Was macht nun eine Gesellschaft anfällig für Korruption? Niedrige Strafen, aber auch: niedrige Löhne. Im Europa des 18. Jahrhunderts gehörte Korruption darum zum System. Die meisten Beamten erhielten eine mehr als spärliche Apanage, und es wurde nachgerade von ihnen erwartet, dass sie etwas dazuverdienten. Der Begriff dafür: Sporteln, von lateinisch „sportula“ („das Geschenk“). So nannte man zunächst die Gebühren, die direkt an den Beamten zu zahlen waren und die dieser auch nicht weiterleitete: Diese Gebühren – das war nicht immer Geld, eine Gans tat es manchmal auch – waren Teil seines Gehalts. Von da war der Schritt zur Bestechlichkeit nicht groß. Manche Historiker mutmaßen, die „Sporteln“ seien ein Grund, warum Korruption immer noch als Kavaliersdelikt gilt.

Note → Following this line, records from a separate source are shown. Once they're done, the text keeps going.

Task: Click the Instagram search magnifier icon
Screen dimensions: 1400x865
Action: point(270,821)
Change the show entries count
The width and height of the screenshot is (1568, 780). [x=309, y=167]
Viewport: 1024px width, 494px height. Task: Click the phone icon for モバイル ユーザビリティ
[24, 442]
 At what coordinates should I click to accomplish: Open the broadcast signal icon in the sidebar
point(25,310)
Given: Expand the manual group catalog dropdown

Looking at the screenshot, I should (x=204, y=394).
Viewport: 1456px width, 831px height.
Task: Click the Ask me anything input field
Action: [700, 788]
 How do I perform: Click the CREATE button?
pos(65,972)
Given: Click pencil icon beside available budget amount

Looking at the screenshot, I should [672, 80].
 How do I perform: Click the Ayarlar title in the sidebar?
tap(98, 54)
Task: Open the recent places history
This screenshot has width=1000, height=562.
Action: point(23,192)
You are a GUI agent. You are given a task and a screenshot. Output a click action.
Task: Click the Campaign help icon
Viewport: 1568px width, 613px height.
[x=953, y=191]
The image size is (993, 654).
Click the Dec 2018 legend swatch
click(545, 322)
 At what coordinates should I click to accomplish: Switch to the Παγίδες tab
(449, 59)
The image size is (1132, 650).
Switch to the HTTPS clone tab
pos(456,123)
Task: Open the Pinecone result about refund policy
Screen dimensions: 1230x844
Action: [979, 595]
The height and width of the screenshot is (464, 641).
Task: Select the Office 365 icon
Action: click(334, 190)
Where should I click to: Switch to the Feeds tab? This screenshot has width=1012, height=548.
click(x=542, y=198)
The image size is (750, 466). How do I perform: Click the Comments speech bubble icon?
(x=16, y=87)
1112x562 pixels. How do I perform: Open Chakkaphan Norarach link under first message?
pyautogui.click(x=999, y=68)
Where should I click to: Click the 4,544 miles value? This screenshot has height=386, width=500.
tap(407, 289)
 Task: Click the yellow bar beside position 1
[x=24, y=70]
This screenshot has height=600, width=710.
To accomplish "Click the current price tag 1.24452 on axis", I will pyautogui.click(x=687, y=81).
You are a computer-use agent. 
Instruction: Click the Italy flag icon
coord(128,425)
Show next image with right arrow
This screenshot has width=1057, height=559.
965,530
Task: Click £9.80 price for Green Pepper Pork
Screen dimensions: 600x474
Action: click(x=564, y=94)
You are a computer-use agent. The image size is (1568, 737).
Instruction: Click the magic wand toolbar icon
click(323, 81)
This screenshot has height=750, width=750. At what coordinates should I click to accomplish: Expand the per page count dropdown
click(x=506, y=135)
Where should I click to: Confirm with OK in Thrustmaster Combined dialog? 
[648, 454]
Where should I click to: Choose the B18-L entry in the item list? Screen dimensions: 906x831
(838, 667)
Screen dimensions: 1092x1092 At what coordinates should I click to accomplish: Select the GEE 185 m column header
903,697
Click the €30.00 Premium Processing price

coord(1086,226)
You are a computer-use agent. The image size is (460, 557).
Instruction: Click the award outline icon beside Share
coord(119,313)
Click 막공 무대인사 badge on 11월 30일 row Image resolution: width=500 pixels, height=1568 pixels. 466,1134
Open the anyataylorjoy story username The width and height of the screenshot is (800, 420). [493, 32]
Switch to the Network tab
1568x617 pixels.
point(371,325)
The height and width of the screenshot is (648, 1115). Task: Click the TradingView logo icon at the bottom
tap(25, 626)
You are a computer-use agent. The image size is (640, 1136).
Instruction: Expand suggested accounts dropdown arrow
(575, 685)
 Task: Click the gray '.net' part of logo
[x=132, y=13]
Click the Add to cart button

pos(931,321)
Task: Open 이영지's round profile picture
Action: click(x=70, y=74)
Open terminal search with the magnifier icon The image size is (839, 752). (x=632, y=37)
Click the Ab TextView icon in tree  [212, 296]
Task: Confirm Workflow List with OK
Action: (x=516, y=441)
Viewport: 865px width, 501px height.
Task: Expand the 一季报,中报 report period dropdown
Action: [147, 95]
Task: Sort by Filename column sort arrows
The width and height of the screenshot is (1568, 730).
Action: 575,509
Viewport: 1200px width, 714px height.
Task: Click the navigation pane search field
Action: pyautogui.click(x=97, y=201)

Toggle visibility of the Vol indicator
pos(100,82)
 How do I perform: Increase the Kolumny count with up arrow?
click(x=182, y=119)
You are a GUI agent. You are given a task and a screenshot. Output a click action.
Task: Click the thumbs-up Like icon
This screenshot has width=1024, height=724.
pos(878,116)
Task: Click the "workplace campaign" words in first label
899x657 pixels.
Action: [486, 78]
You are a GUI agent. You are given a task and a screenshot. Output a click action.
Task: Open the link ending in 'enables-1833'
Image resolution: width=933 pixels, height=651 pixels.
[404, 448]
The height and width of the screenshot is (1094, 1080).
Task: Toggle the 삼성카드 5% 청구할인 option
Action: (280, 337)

Bismarcks „Reptilienfonds“

Wenn niedrige Gehälter der Beamten Korruption begünstigen, dann scheint auf den ersten Blick ein hohes Einkommen ein gutes Mittel dagegen zu sein. Oder um es mit den Worten des deutschen Kabarettisten Dieter Hildebrandt zu formulieren: „Geld macht nicht korrupt – kein Geld schon eher.“ So ähnlich wurde im Frankreich des 18. Jahrhunderts sogar der Ämterkauf gerechtfertigt: Der durch den Kauf des Amtes bewiesene Reichtum mache den Inhaber gegen Bestechungsversuche immun, hieß es. Um auch niedrigere Beamte „immun“ zu machen, wurde in Frankreich die „Vollbesoldung“ eingeführt. Ein Vorbild für die Politikergehälter: So sollten die Vertreter des Volkes vor Versuchungen gefeit sein. Noch heute plädieren manche dafür, die Gehälter in der Politik an die der freien Wirtschaft anzupassen.

Wie man aus Erfahrung weiß: Auch dieses Rezept gegen die Korruption stößt an Grenzen. Moral lässt sich nicht einfach kaufen. Reichtum schützt weder vor Gier noch davor, sich korrumpieren zu lassen: Ludwig II. ließ sich etwa von Bismarck durch großzügige Zahlungen überreden, auf Bayerns Souveränitätsrechte zu verzichten. Das Geld kam aus dem Reptilienfonds, einer Art geheimer Kasse, in die Bismarck immer griff, wenn es darum ging, jemanden zu bestechen – auch Journalisten waren darunter.

So bleiben, von alters her: die Klage über die Korruption, die Klage über jene, die ungestraft davonkommen, und die Resignation. Ludwig XV. ärgerte sich über das enorme Ausmaß, das „die Stehlereien am Hofe“ angenommen haben, hielt aber fest: „Alle Minister, die ich gehabt habe, haben versucht, dem Einhalt zu gebieten, aber erschreckt von der Schwierigkeit der Ausführung, haben sie das Projekt stets fallen gelassen.“ Man solle das „unheilbare Laster“ also einfach währen lassen.

Definition

Laut Transparency International ist Korruption „Missbrauch von anvertrauter Macht zum privaten Nutzen oder Vorteil“. Harold Dwight Lasswell: Korruption sei ein „destruktiver Akt der Verletzung des allgemeinen Interesses zugunsten eines speziellen Vorteils in einer Position öffentlicher oder ziviler Verantwortung“.